───── Seçilen metin

Danıştay Kararı 7. Daire 2006/2103 E. 2007/873 K. 06.03.2007 T.

7. Daire         2006/2103 E.  ,  2007/873 K.
T.C.
D A N I Ş T A Y
YEDİNCİ DAİRE
Esas No : 2006/2103
Karar No : 2007/873

Temyiz İsteminde Bulunan: Başbakanlık Gümrük Müsteşarlığı adına …
Karşı Taraf : … Yağ Sanayi Anonim Şirketi
Vekili : Av. …
İstemin Özeti : … tarihinde iflasına karar verilen davacı Şirketin, dahilde işleme izin belgesi kapsamında 16 ayrı beyanname ile gerçekleştirdiği ithalatlara ilişkin olarak; belgenin taahhüt hesabının kapatılmadığının ve, ayrıca, ithalatlarda ödeme şeklinin beyan edilenden farklı olduğunun saptandığından bahisle salınan katma değer vergisi ile, hesaplanan kaynak kullanımı destekleme fonu payı ve fona bağlı cezai faize ilişkin tahakkuk işlemlerini, ödeme emirlerini ve haciz varakalarını; davacı Şirketin iddialarının araştırılması amacıyla verilen ara kararına davalı İdarece cevap verilmediğinden, davacının iddialarının kabulünün zorunlu olduğu gerekçesiyle iptal eden …Vergi Mahkemesinin … gün ve E….; K:…sayılı kararının; alacakların iflas tarihinden önce doğduğu ve iflas masasına kaydedildiği; sehven ara kararına cevap verilemediği ileri sürülerek bozulması istenilmektedir
Savunmanın Özeti : İstemin reddi gerektiği savunulmuştur.
Danıştay Tetkik Hakimi …’in Düşüncesi : Dosyanın incelenmesinden; iptal istemine konu işlemlerin, davacı Şirketin … tarihinde iflasına karar verilmesinden sonra, iflas masasına kaydedilen vergi ve fon payı alacaklarına ilişkin olduğu anlaşıldığından; masaya dahil malvarlığını ilgilendiren işbu davada, iflas idaresinin yetkili olduğu gözetilmeden verilen mahkeme kararının bozulması gerektiği düşünülmektedir.

──────────
───── Kaynak malzeme

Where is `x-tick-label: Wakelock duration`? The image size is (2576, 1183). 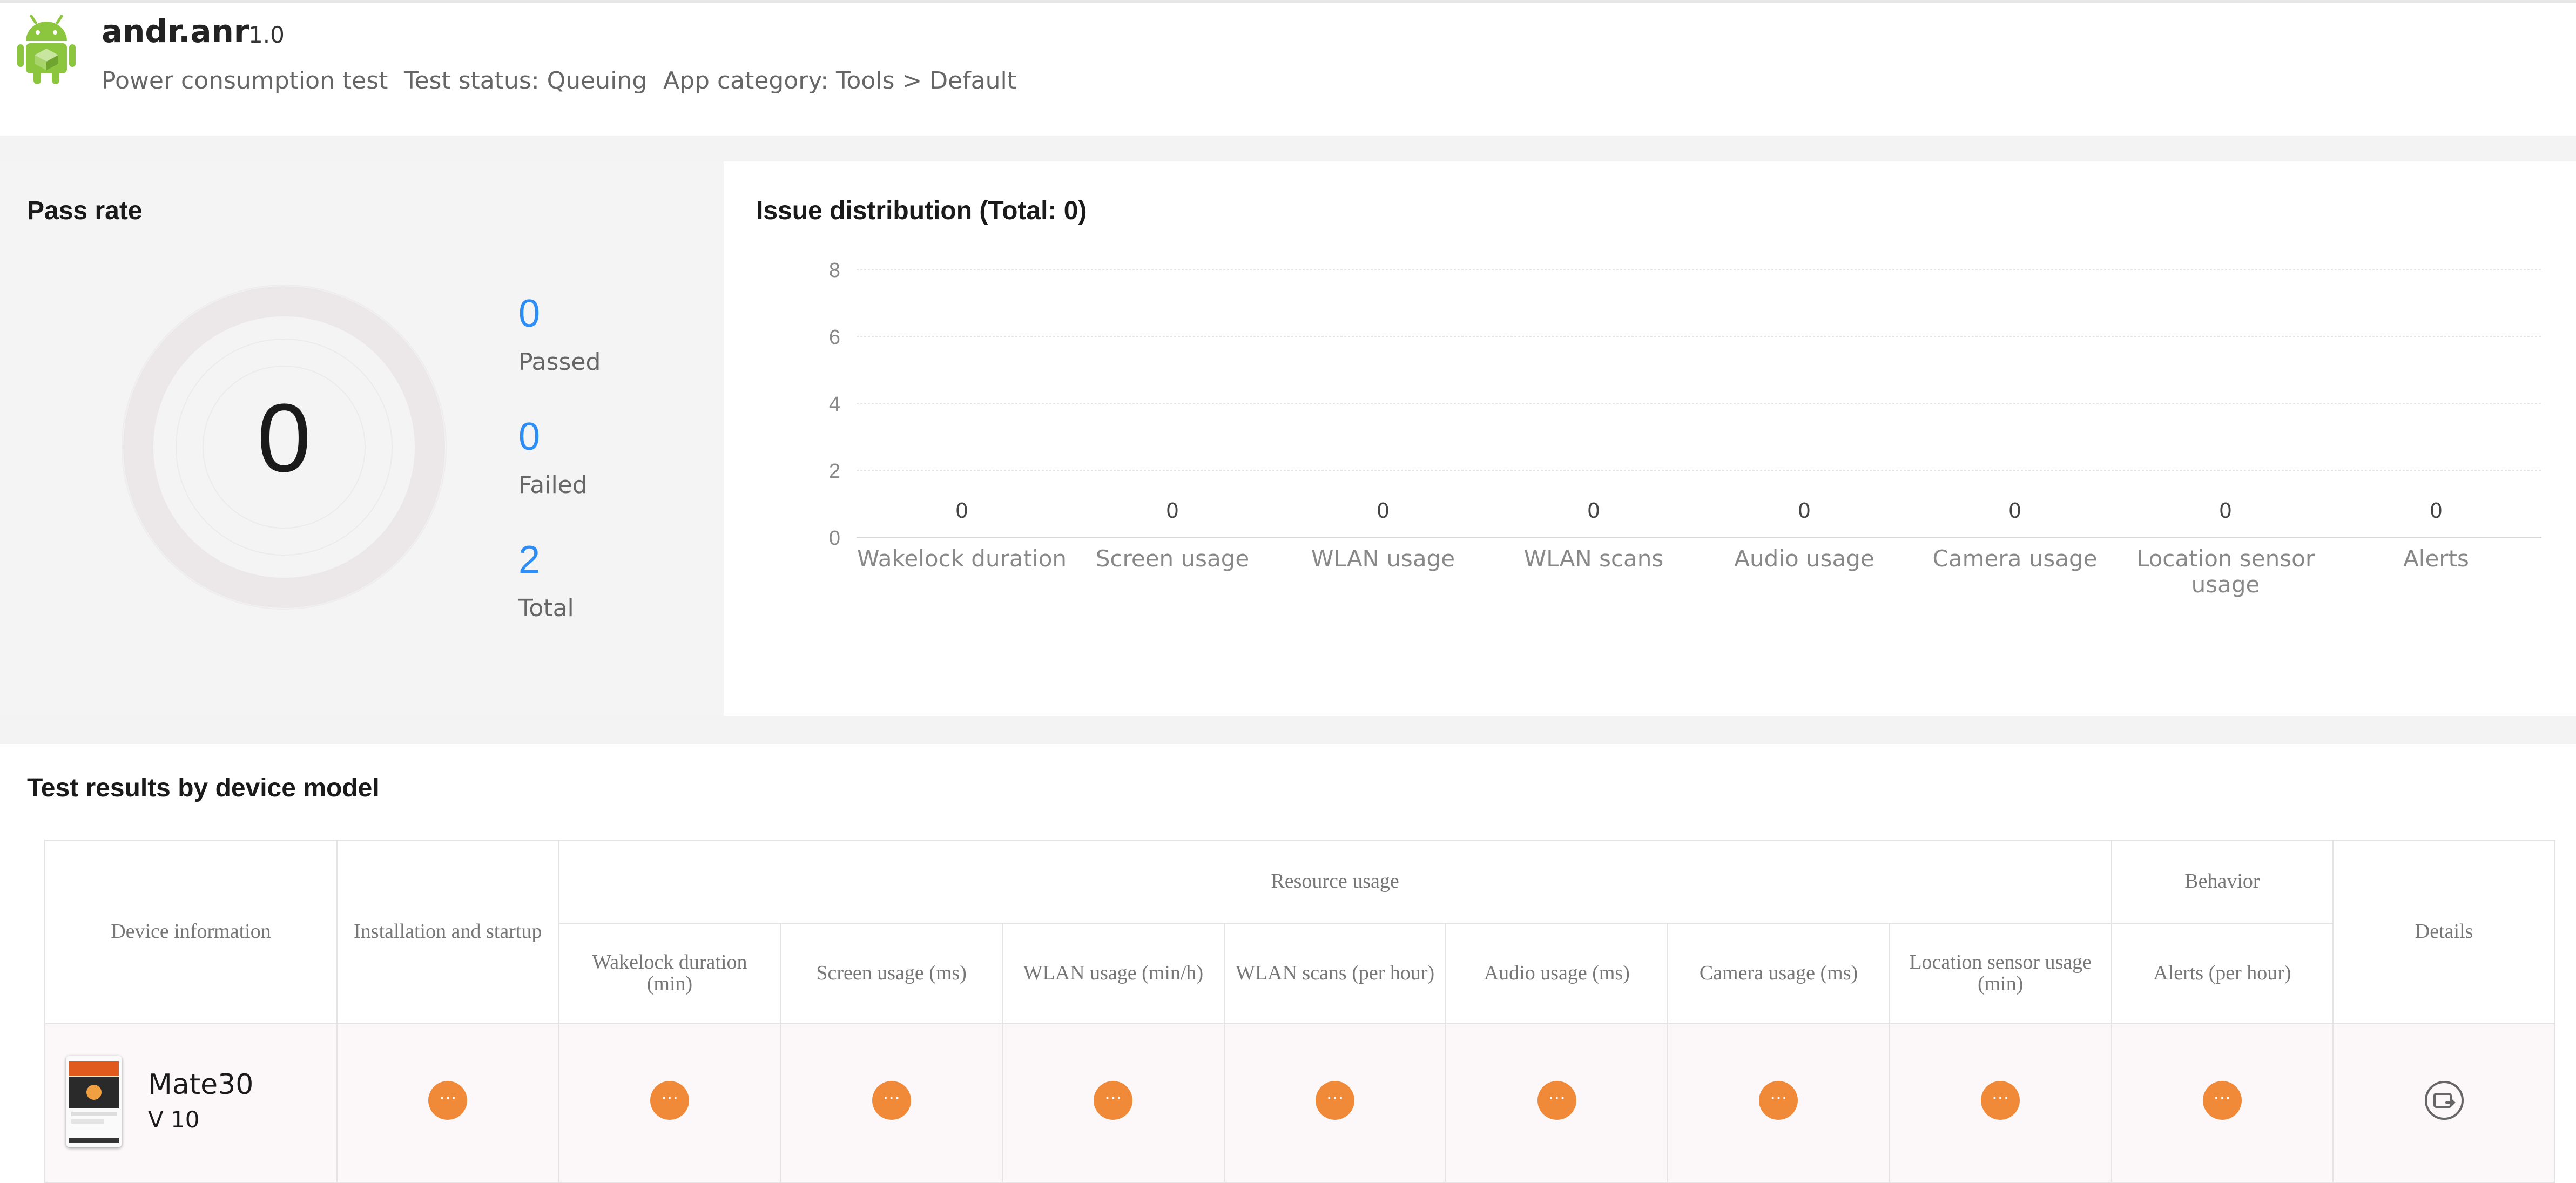 x-tick-label: Wakelock duration is located at coordinates (962, 558).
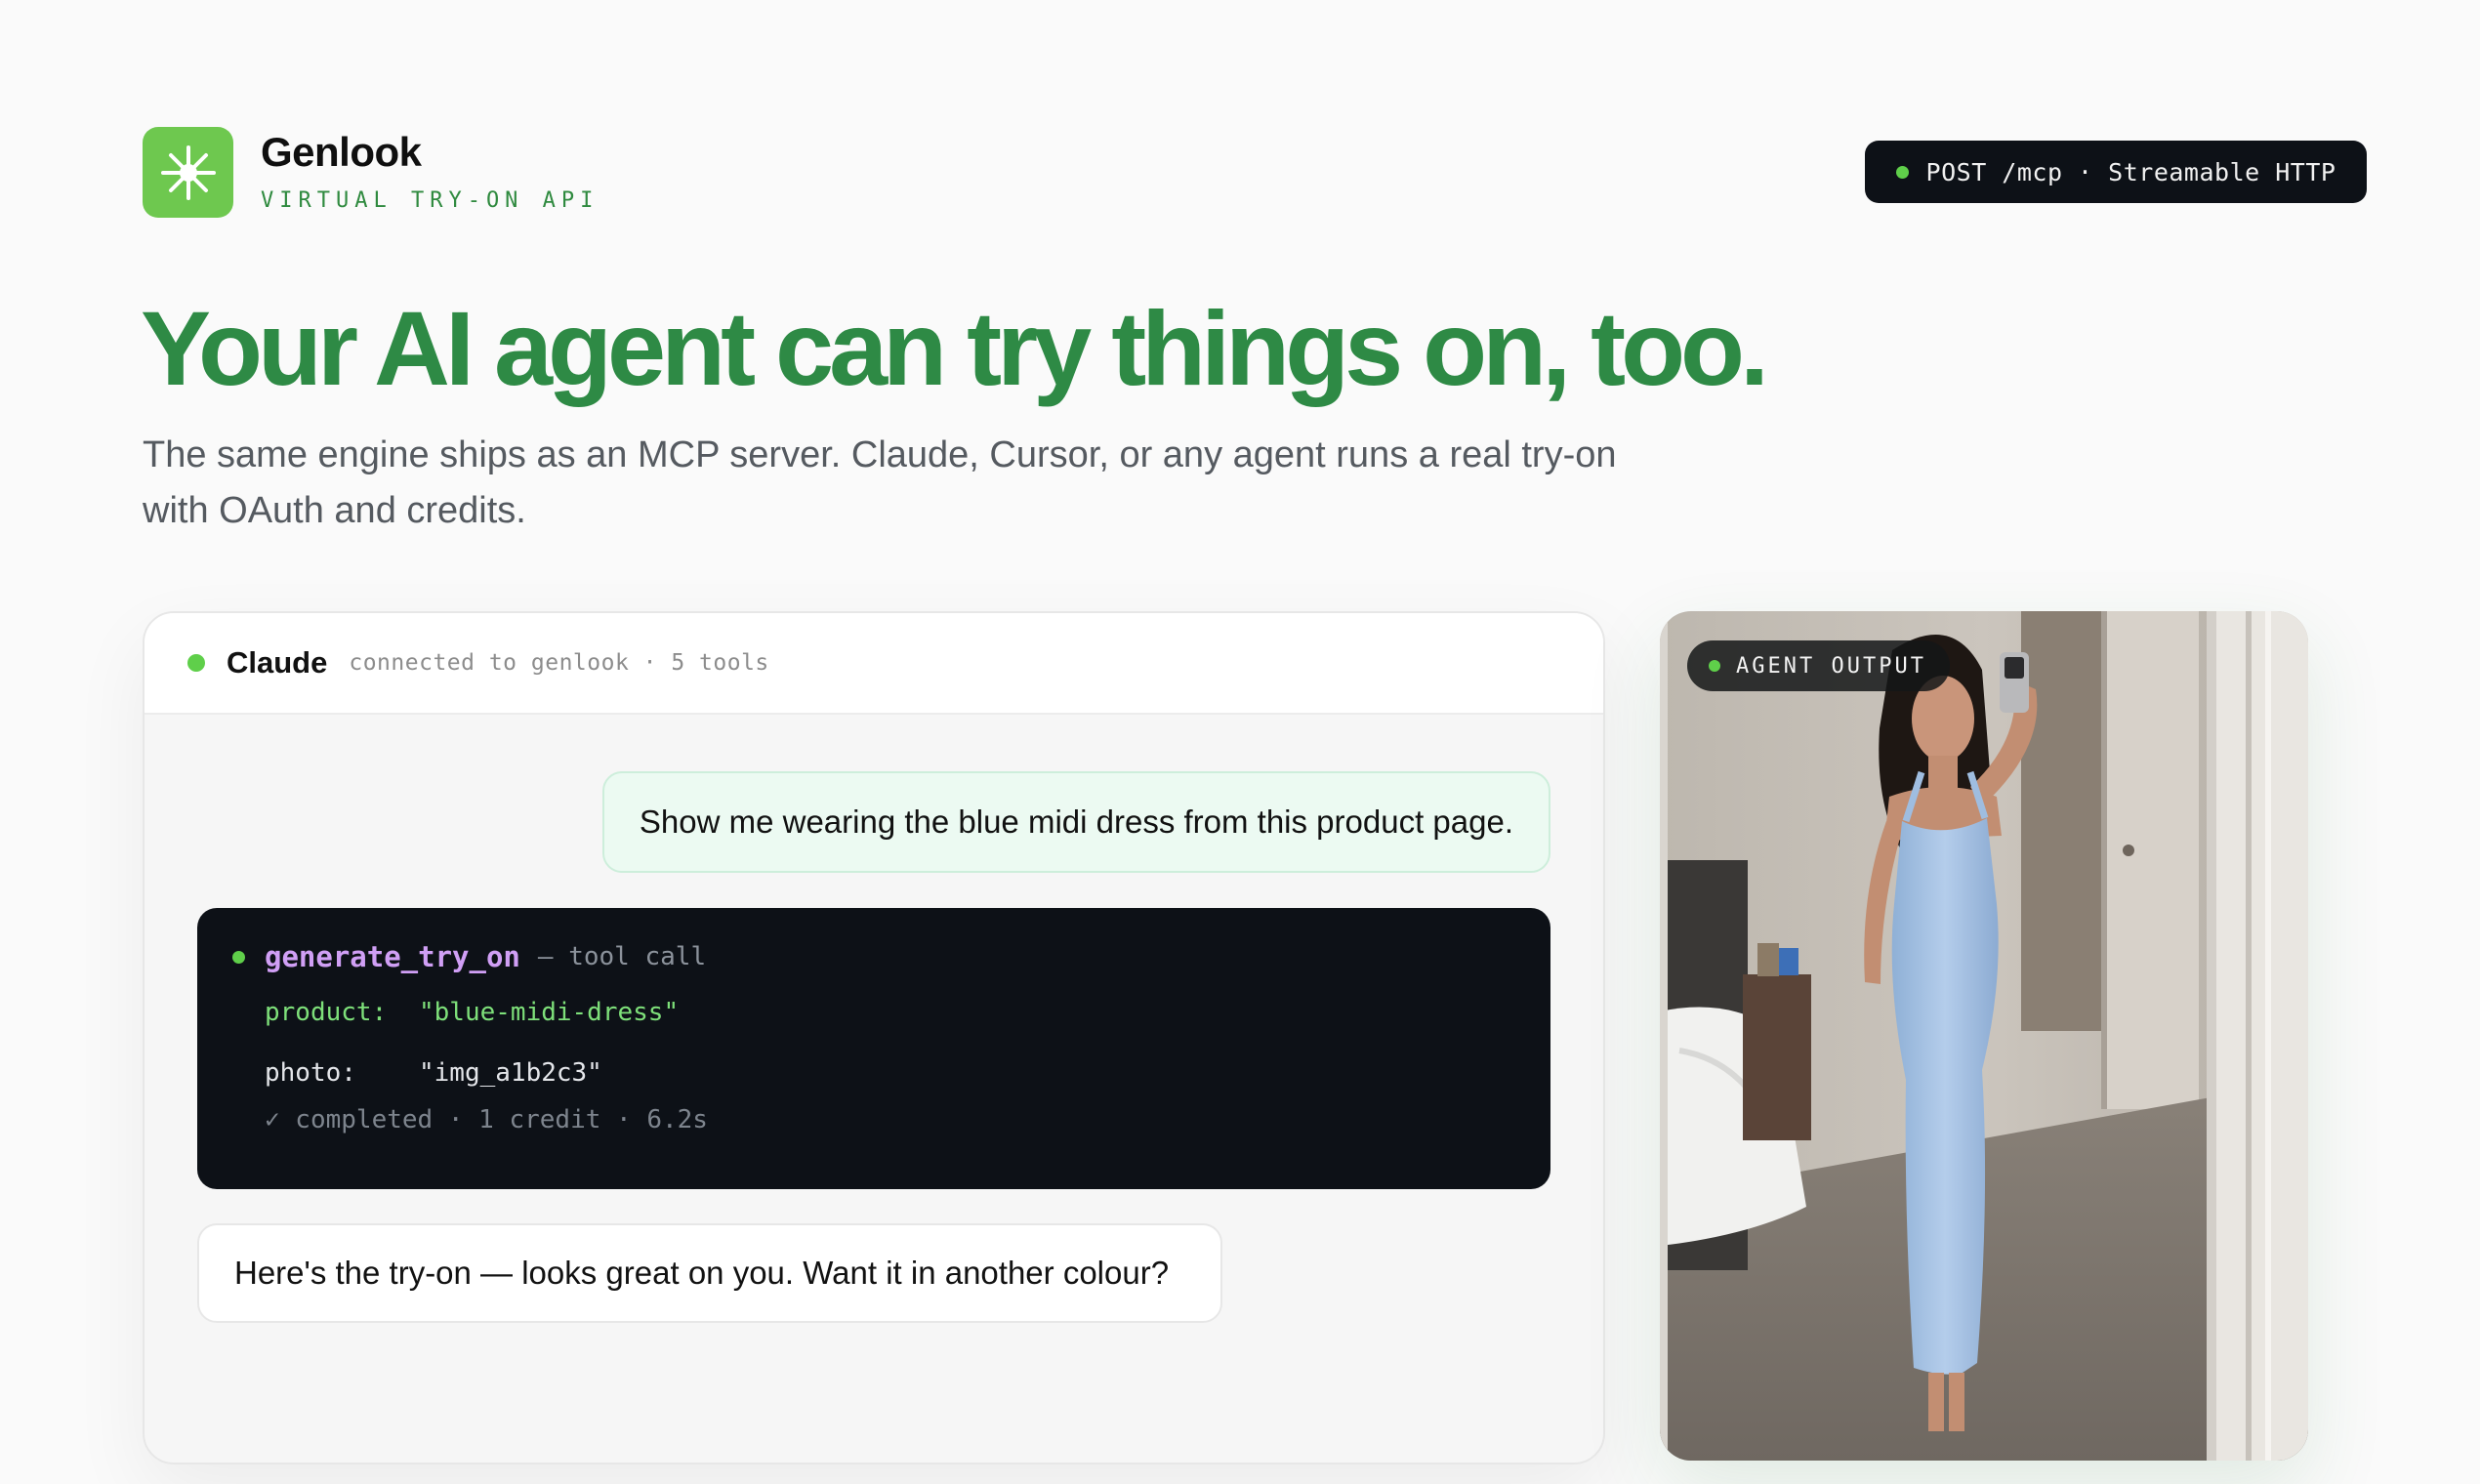 Image resolution: width=2480 pixels, height=1484 pixels. What do you see at coordinates (622, 957) in the screenshot?
I see `tool-kind: — tool call` at bounding box center [622, 957].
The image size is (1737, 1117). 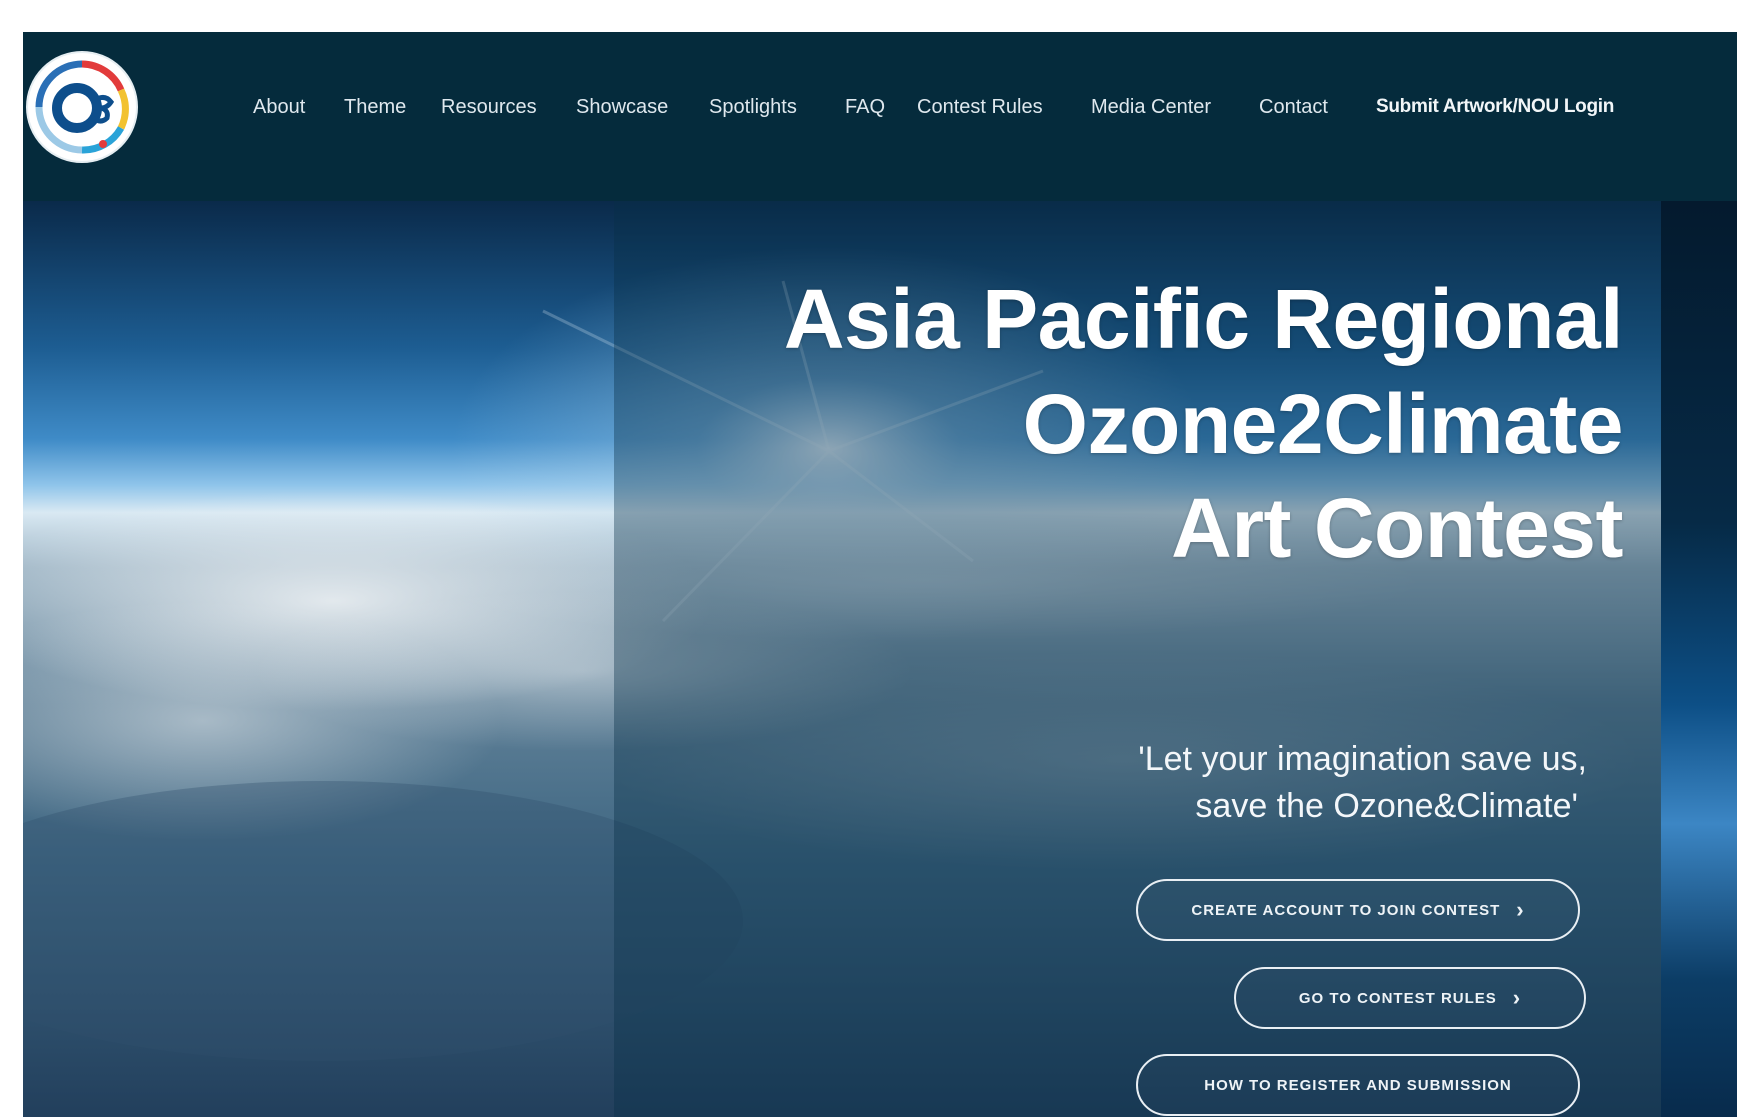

──────────

Yapılacak iş - Danıştay kararını, son cümlenin hemen ardından gelecek bölümle sürdürür müsünüz? Bu satırlar başka bir kaynaktan alınmıştır.

Yanıt aşağıda -
Danıştay Savcısı …’un Düşüncesi :İdare ve vergi mahkemelerince verilen kararların temyizen incelenerek bozulabilmesi için, 2577 sayılı İdari Yargılama Usulü Kanununun 49’uncu maddesinin 1’inci fıkrasında belirtilen nedenlerin bulunması gerekmektedir.
Temyiz dilekçesinde öne sürülen hususlar, söz konusu maddede yazılı nedenlerden hiçbirisine uymadığından, istemin reddi ile temyiz edilen mahkeme kararının onanmasının uygun olacağı düşünülmektedir.

TÜRK MİLLETİ ADINA
Hüküm veren Danıştay Yedinci Dairesince işin gereği görüşüldü:
Dosyanın incelenmesinden; …Yağ Sanayi Anonim Şirketinin, … Asliye Ticaret Mahkemesinin … gün ve E:…; K:…sayılı kararıyla iflasına karar verildiği ve aynı gün iflasın açıldığı, davalı İdarenin istemi üzerine, iflas işlerini yürüten Beyoğlu İflas Müdürlüğünce, Şirkete ait olup ödenmeyen borçların sıra cetveline yazılması talebinin kabulü ile yeniden düzenlenen sıra cetvelinin ilan edildiği; sıra cetveline kaydı yapılan alacağın, 1999 yılında işlem gören 16 adet gümrük giriş beyannamesi kapsamında ithal edilen eşyaya ait katma değer vergisi ile, ödeme şekline göre hesaplanan kaynak kullanımı destekleme fonu payı ve buna ait cezai faize ilişkin olduğu; sözü edilen borcun varlığından, sıra cetvelinin ilanı ile muttali olunduğundan bahisle, iflasa karar verilmeden önceki Şirket temsilcilerince verilen 27.3.2001 tarihli vekaletnameye istinaden dava açıldığı anlaşılmıştır.
İptal davasının tanımı, 2577 İdari Yargılama Usulü Kanununun 2’nci maddesinin 1’inci fıkrasının 8.6.2000 tarih ve 4577 sayılı Kanunun 5’inci maddesiyle değişik (a) bendinde; “idari işlemler hakkında yetki, şekil, sebep, konu ve maksat yönlerinden biri ile hukuka aykırı olduklarından dolayı menfaatleri ihlal edilenler tarafından açılan davalar” olarak yapılmaktadır. Bu tanıma göre; iptal davası açılabilmesi için, dava açanın, Medeni Kanun Hükümlerine göre dava açma ehliyetinin olması ya da bu ehliyete sahip, gerçek/tüzel kişiyi temsil edebilme yetkisinin bulunması gerekmektedir.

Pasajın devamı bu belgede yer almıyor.